[Start of Attachment]

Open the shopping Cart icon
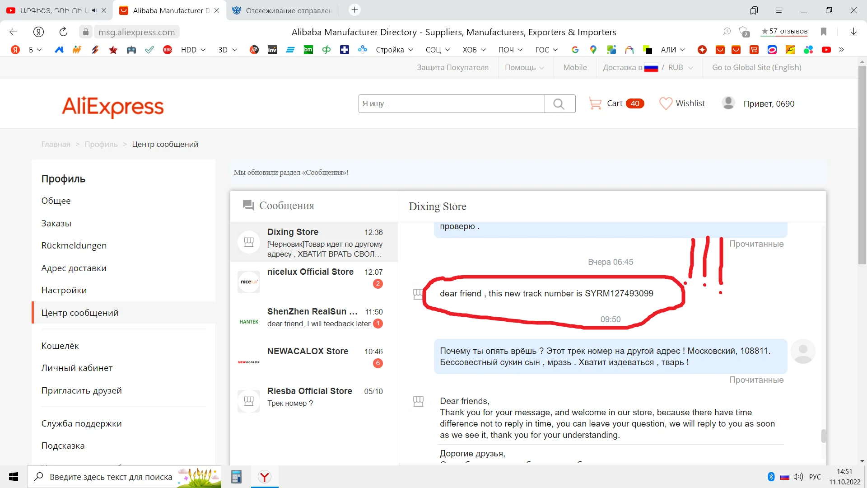 click(x=595, y=104)
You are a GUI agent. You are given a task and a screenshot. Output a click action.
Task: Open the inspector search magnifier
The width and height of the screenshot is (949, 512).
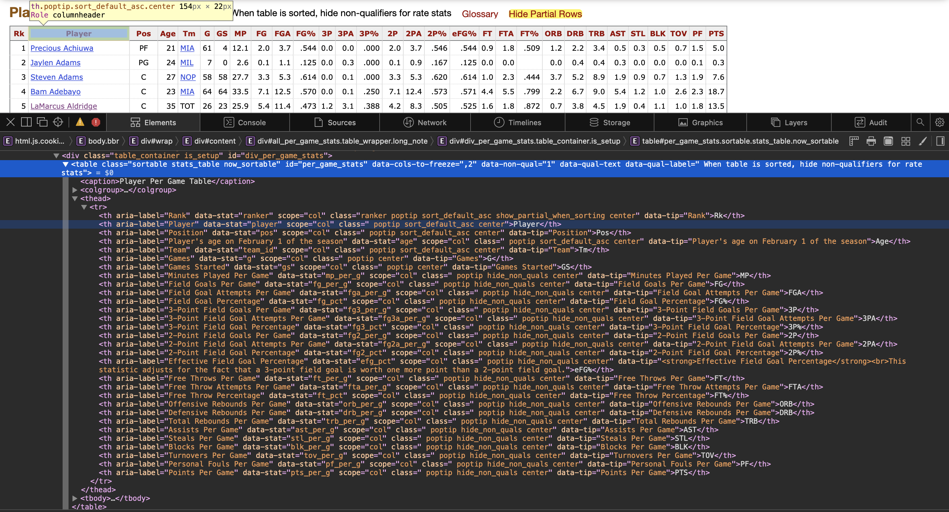[x=920, y=122]
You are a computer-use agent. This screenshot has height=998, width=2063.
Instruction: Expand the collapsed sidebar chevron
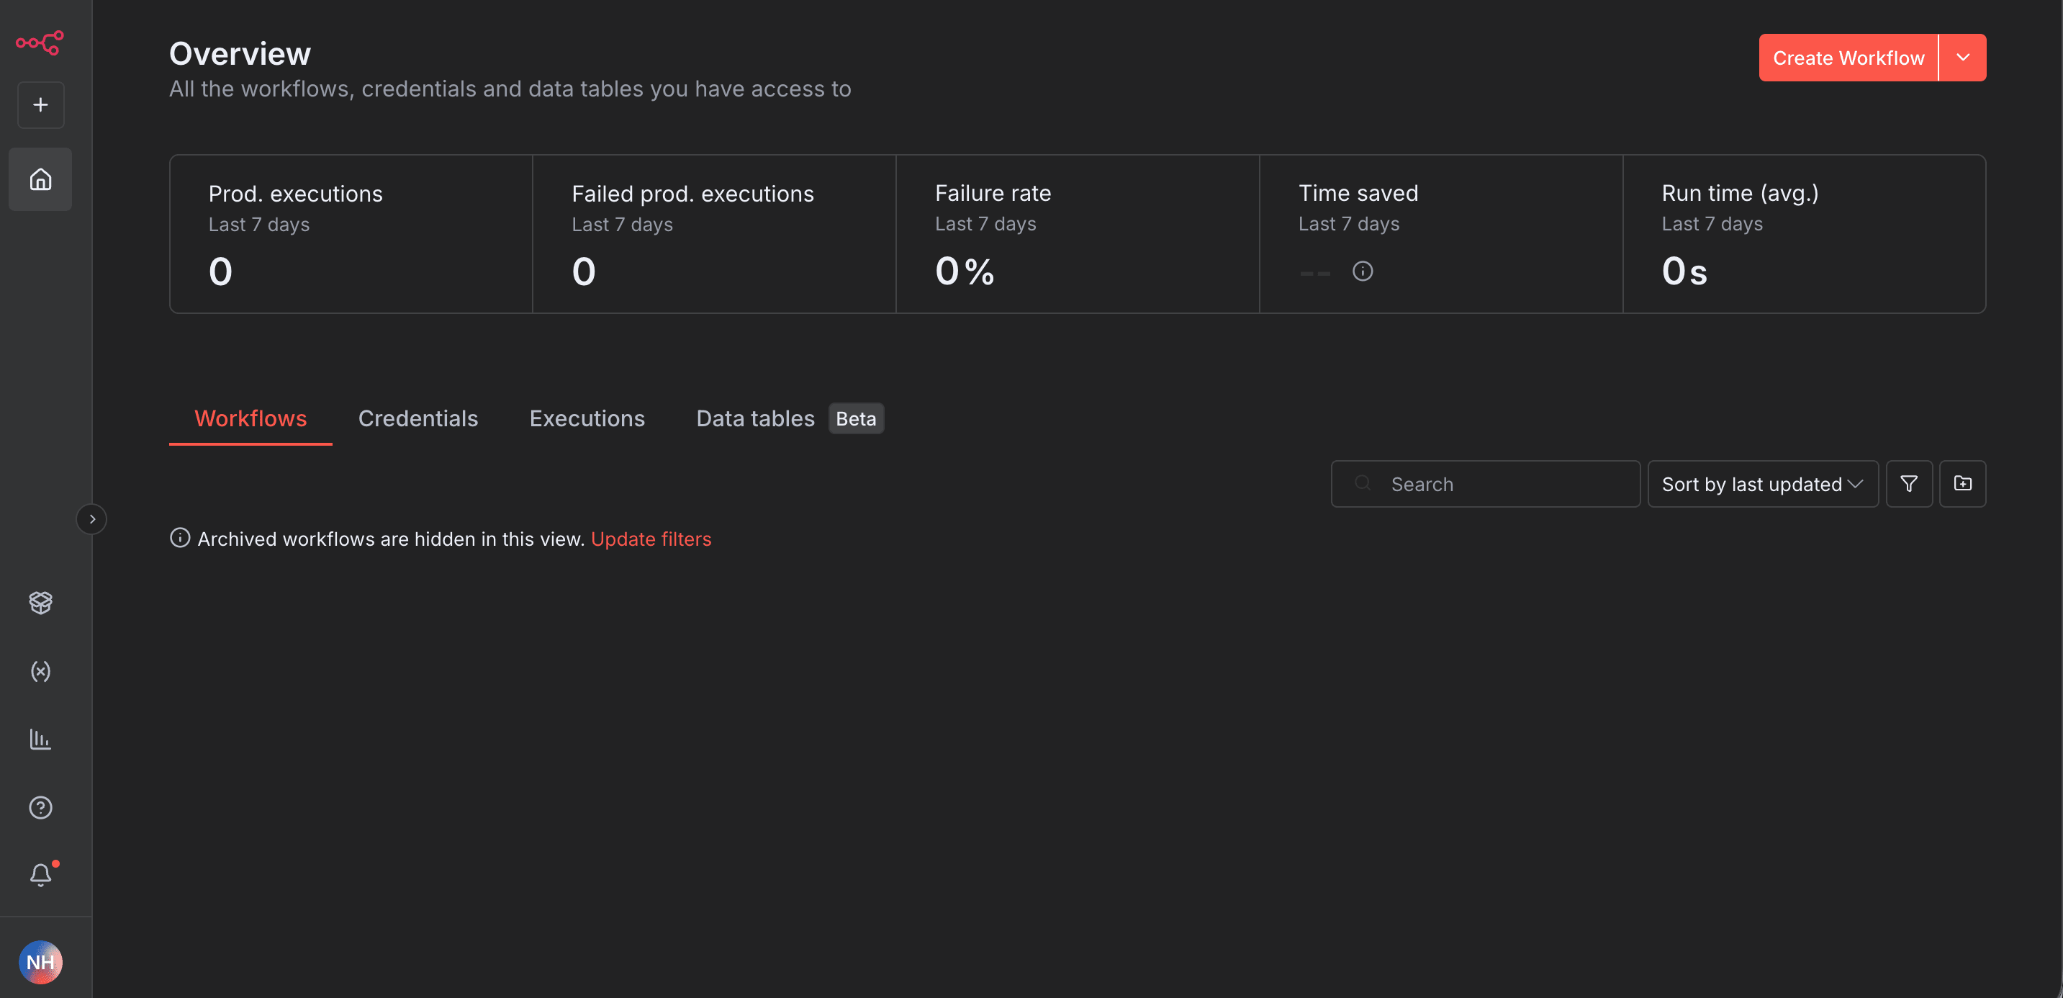pyautogui.click(x=92, y=519)
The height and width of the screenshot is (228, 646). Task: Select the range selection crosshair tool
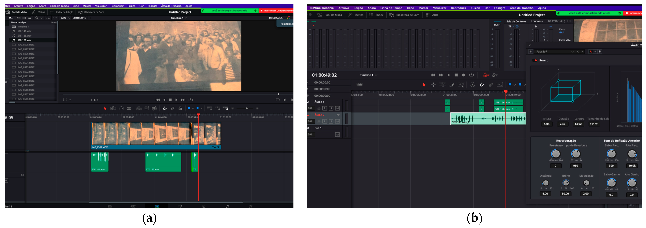(433, 85)

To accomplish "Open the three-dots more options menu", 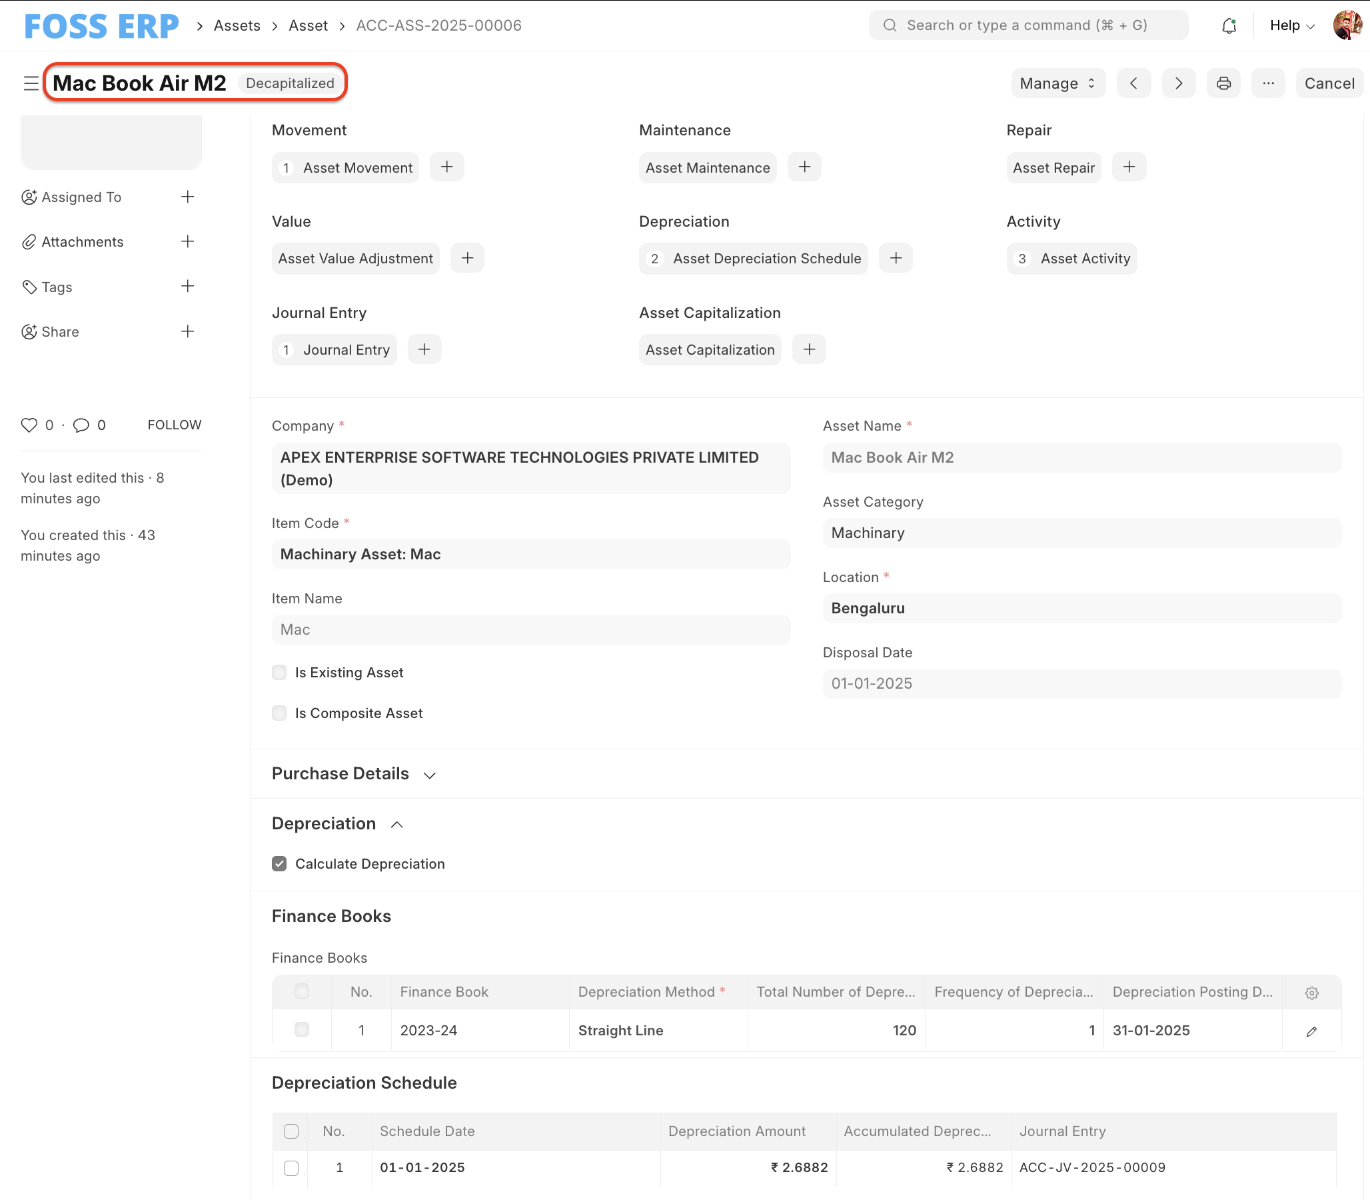I will tap(1268, 83).
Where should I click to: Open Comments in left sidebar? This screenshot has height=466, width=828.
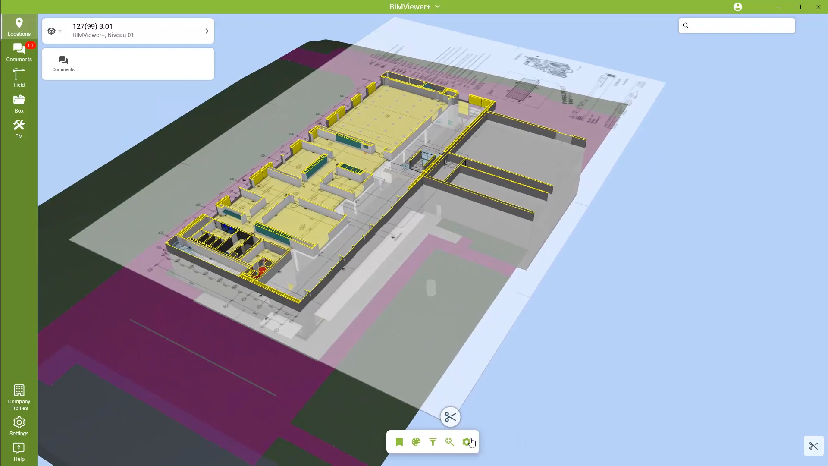pos(19,52)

[End of Attachment]

What is being asked => Exactly as they appear, transcribe the lines from the top of the material above through the line with "You are a computer-use". Omit any picture.

Your solution =>
Open the shopping Cart icon
 click(x=595, y=104)
You are a GUI agent. You are given a task and a screenshot. Output a click action.
Task: Open the inspector search magnifier
The width and height of the screenshot is (949, 512).
[x=920, y=122]
You are a computer-use agent. This screenshot has height=998, width=2063.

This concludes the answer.